Wednesday 15 September 2010

The Perfect End

A brawl broke out as we left the party, on a small patch of grass by the newly-moored boat.

I might have joined in if I'd had a little more to drink. As it was, I simply stood back and admired the efficiency with which the evening was ruined.

No-one in the mob of enthusiastic spectators seemed to know quite what it was all about. We agreed that someone had done something to someone at some point between Putney and Hammersmith, but who had done what to whom when was not clear.
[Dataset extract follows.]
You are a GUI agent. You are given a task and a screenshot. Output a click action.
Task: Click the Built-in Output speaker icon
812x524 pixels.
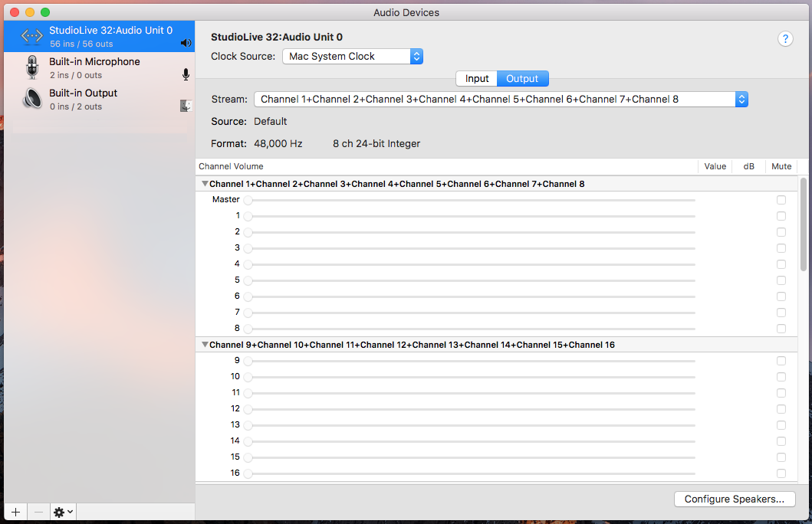(x=31, y=99)
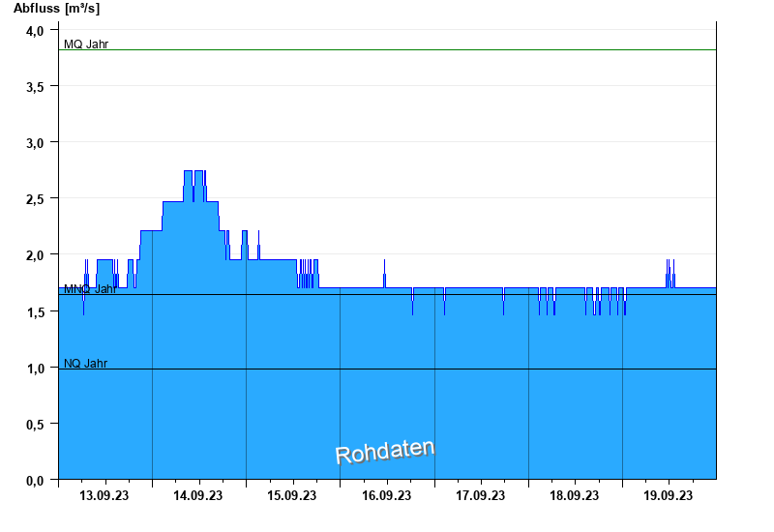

Whatever the excuse, it no longer mattered: we were all taking far too much pleasure in the violence to care.

James and I vicariously enjoyed the ruckus throughout its opening exchanges: small pockets of participants slugging away, sometimes three on three, occasionally five on one; a young man with spiky blond hair crawling out of the battle, shirt bloodied, face blackened, trying hopelessly to light a cigarette; a young woman with ponytail half-undone, mud smeared harshly across her cream dress, standing on the deck of the boat and throwing a table, with a guttural howl, off onto the hordes below...

Once the adrenalin of the pugilists had begun to give way to shame, James and I sloped away for the bus, passing and briefly consoling the devastated birthday girl on the way.

At the stop we sat and we waited and we quietly reminisced, smiling in awe at the frenzy that we'd seen. The occasional shout could still be heard in the distance, and, approaching from afar, the faint sound of a siren. We had had our fill - it was time to go home.